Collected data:
.....

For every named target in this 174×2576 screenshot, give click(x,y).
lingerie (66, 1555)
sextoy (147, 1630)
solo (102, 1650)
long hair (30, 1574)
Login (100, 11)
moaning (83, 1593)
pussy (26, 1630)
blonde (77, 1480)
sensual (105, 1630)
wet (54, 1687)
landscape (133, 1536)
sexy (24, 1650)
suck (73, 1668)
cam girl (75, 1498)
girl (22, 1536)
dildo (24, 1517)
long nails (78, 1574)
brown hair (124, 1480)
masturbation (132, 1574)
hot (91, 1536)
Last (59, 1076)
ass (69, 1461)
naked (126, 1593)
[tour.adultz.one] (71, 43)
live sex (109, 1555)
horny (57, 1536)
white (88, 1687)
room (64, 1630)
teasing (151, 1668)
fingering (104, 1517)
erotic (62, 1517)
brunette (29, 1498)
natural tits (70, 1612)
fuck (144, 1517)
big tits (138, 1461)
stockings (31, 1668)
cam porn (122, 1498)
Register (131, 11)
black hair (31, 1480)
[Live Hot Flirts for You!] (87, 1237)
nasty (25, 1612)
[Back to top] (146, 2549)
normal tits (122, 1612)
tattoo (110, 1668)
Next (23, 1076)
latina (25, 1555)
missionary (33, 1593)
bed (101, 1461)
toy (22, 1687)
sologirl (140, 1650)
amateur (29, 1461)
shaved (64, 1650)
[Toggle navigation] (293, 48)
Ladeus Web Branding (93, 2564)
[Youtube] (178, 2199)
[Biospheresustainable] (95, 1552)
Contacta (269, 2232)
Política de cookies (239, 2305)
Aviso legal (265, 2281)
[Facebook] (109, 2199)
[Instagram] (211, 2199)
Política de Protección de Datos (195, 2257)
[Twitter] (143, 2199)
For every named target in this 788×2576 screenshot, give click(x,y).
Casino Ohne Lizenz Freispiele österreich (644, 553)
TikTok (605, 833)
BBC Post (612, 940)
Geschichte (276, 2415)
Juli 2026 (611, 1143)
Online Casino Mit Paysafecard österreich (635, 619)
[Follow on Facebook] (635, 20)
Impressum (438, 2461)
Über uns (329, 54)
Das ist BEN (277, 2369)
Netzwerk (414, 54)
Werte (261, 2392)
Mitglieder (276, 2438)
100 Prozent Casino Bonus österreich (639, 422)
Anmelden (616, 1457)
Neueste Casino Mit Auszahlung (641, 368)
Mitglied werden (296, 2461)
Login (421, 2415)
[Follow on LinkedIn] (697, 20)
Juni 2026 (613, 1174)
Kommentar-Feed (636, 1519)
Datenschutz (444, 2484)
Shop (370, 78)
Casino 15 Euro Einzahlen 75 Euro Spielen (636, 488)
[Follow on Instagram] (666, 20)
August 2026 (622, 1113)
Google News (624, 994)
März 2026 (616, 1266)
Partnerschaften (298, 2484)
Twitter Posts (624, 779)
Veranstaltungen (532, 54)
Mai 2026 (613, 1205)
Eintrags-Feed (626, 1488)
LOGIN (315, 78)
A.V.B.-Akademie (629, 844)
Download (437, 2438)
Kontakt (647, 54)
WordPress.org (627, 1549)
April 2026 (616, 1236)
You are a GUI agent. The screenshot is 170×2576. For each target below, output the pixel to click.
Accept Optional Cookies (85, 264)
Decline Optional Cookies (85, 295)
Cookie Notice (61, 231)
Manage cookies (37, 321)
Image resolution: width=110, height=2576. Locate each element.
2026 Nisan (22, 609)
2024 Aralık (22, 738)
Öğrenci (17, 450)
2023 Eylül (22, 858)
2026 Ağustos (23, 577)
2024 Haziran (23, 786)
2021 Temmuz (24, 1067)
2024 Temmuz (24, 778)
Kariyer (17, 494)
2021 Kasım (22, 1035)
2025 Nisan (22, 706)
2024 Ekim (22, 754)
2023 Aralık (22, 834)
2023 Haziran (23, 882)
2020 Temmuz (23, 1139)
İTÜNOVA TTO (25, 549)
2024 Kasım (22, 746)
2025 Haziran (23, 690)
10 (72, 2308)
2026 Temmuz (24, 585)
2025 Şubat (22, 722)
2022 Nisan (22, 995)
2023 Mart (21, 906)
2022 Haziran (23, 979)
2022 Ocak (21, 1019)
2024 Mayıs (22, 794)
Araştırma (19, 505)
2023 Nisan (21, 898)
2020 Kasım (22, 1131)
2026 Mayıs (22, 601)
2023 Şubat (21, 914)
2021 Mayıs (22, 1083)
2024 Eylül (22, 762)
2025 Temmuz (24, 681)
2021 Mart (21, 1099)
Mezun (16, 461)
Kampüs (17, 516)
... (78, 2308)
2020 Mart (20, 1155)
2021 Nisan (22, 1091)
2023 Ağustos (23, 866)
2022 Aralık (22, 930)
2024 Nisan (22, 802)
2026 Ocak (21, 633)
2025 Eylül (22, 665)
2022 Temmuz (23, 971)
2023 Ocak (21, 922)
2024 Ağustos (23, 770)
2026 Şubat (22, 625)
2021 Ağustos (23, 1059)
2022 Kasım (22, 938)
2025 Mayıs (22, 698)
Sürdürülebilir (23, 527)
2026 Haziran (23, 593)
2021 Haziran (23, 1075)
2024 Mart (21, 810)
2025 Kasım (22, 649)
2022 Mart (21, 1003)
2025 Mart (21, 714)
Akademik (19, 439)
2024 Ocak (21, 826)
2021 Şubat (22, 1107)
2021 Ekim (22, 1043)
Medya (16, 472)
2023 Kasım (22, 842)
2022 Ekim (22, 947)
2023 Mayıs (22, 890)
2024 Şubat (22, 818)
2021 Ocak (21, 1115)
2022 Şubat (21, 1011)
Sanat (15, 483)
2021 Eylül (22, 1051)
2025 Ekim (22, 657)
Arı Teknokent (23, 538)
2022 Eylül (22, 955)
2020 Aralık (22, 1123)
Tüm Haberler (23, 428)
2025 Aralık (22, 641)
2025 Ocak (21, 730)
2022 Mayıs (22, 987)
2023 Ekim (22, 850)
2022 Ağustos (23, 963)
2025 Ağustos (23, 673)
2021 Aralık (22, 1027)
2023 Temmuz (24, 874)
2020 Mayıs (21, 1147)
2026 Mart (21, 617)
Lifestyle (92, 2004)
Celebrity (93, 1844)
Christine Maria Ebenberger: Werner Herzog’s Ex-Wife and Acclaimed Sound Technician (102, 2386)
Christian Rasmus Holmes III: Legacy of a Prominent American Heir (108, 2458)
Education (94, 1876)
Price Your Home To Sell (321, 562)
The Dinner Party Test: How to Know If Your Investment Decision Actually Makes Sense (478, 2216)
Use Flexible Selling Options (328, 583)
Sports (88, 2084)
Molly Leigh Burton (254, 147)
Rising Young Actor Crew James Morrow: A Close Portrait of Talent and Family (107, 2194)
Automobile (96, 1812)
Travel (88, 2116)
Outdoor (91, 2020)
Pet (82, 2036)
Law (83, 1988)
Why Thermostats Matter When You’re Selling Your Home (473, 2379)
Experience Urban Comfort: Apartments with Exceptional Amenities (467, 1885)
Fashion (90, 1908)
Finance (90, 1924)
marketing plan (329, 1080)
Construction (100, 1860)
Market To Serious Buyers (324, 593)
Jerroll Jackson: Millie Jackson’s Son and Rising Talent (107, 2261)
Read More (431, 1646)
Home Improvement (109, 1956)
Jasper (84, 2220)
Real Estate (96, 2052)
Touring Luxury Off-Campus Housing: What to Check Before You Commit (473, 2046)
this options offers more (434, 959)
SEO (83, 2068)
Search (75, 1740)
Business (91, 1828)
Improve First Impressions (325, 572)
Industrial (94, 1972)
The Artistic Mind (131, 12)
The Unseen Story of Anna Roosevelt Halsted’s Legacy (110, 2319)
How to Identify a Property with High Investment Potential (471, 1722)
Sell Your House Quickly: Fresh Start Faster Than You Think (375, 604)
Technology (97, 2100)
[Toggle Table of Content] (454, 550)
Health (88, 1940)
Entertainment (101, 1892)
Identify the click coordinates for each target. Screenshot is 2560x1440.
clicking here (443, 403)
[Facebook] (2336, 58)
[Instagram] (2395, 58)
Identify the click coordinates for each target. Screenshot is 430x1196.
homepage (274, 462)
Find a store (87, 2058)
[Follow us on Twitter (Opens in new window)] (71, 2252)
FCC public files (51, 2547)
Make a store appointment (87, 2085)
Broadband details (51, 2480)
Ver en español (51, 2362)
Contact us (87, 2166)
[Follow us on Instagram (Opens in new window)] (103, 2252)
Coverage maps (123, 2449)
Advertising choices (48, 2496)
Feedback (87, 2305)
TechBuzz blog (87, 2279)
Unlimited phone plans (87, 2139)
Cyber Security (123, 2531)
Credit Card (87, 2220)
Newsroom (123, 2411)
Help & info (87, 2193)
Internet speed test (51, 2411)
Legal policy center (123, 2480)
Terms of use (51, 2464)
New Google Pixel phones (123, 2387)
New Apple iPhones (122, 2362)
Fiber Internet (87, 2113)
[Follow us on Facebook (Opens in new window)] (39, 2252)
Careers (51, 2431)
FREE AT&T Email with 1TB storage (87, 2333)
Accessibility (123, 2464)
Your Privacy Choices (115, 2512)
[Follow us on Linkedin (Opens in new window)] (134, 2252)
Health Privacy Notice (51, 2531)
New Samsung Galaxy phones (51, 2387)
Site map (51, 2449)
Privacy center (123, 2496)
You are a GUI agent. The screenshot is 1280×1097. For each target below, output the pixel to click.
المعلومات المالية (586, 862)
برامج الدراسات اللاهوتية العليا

.....

### WHAT IS EXPECTED
Find all the lines with "Toggle" in the data and copy them.

### ANSWER
[Toggle navigation] (293, 48)
[Toggle Table of Content] (454, 550)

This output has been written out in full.